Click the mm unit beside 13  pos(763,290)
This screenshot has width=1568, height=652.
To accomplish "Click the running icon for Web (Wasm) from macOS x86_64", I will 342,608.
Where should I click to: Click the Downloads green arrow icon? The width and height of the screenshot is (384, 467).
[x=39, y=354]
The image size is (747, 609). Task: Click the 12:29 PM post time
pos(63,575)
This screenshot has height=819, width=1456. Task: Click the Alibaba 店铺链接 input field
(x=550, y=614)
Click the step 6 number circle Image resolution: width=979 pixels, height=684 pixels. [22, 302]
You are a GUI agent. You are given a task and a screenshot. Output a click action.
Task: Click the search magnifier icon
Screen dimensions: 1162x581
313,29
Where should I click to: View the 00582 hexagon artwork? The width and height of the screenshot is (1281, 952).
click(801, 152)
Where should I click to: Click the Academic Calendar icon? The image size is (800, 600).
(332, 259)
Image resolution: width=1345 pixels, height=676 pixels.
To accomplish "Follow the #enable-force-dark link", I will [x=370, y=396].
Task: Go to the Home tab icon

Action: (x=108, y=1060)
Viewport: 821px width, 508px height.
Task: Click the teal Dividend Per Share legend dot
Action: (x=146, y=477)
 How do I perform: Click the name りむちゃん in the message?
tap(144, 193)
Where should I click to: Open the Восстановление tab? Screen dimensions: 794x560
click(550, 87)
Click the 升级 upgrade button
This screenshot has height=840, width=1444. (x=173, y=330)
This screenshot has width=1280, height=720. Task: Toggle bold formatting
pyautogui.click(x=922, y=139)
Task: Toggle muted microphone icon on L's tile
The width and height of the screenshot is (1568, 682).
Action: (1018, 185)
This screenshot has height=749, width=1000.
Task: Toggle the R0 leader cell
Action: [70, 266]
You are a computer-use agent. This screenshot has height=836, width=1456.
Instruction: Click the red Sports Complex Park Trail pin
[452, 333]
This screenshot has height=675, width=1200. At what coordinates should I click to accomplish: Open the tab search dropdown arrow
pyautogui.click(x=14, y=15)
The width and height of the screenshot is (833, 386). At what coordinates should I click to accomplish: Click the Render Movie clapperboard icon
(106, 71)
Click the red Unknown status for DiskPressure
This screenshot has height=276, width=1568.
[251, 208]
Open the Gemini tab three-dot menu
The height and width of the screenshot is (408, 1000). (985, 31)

++++++++++++++++++++

WHAT NEEDS TO BE DONE: Every entry needs to be written out again, exactly as given.

ANSWER TO THIS TASK:
Click the mm unit beside 13  pos(763,290)
This screenshot has width=1568, height=652.
To accomplish "Click the running icon for Web (Wasm) from macOS x86_64", I will 342,608.
Where should I click to: Click the Downloads green arrow icon? The width and height of the screenshot is (384, 467).
[x=39, y=354]
The image size is (747, 609). Task: Click the 12:29 PM post time
pos(63,575)
This screenshot has height=819, width=1456. Task: Click the Alibaba 店铺链接 input field
(x=550, y=614)
Click the step 6 number circle Image resolution: width=979 pixels, height=684 pixels. [22, 302]
You are a GUI agent. You are given a task and a screenshot. Output a click action.
Task: Click the search magnifier icon
Screen dimensions: 1162x581
313,29
Where should I click to: View the 00582 hexagon artwork? The width and height of the screenshot is (1281, 952).
click(801, 152)
Where should I click to: Click the Academic Calendar icon? The image size is (800, 600).
(332, 259)
Image resolution: width=1345 pixels, height=676 pixels.
To accomplish "Follow the #enable-force-dark link", I will [x=370, y=396].
Task: Go to the Home tab icon

Action: (x=108, y=1060)
Viewport: 821px width, 508px height.
Task: Click the teal Dividend Per Share legend dot
Action: (x=146, y=477)
 How do I perform: Click the name りむちゃん in the message?
tap(144, 193)
Where should I click to: Open the Восстановление tab? Screen dimensions: 794x560
click(550, 87)
Click the 升级 upgrade button
This screenshot has height=840, width=1444. (x=173, y=330)
This screenshot has width=1280, height=720. Task: Toggle bold formatting
pyautogui.click(x=922, y=139)
Task: Toggle muted microphone icon on L's tile
The width and height of the screenshot is (1568, 682).
Action: (1018, 185)
This screenshot has height=749, width=1000.
Task: Toggle the R0 leader cell
Action: [70, 266]
You are a computer-use agent. This screenshot has height=836, width=1456.
Instruction: Click the red Sports Complex Park Trail pin
[452, 333]
This screenshot has height=675, width=1200. At what coordinates should I click to accomplish: Open the tab search dropdown arrow
pyautogui.click(x=14, y=15)
The width and height of the screenshot is (833, 386). At what coordinates should I click to accomplish: Click the Render Movie clapperboard icon
(106, 71)
Click the red Unknown status for DiskPressure
This screenshot has height=276, width=1568.
[251, 208]
Open the Gemini tab three-dot menu
The height and width of the screenshot is (408, 1000). (985, 31)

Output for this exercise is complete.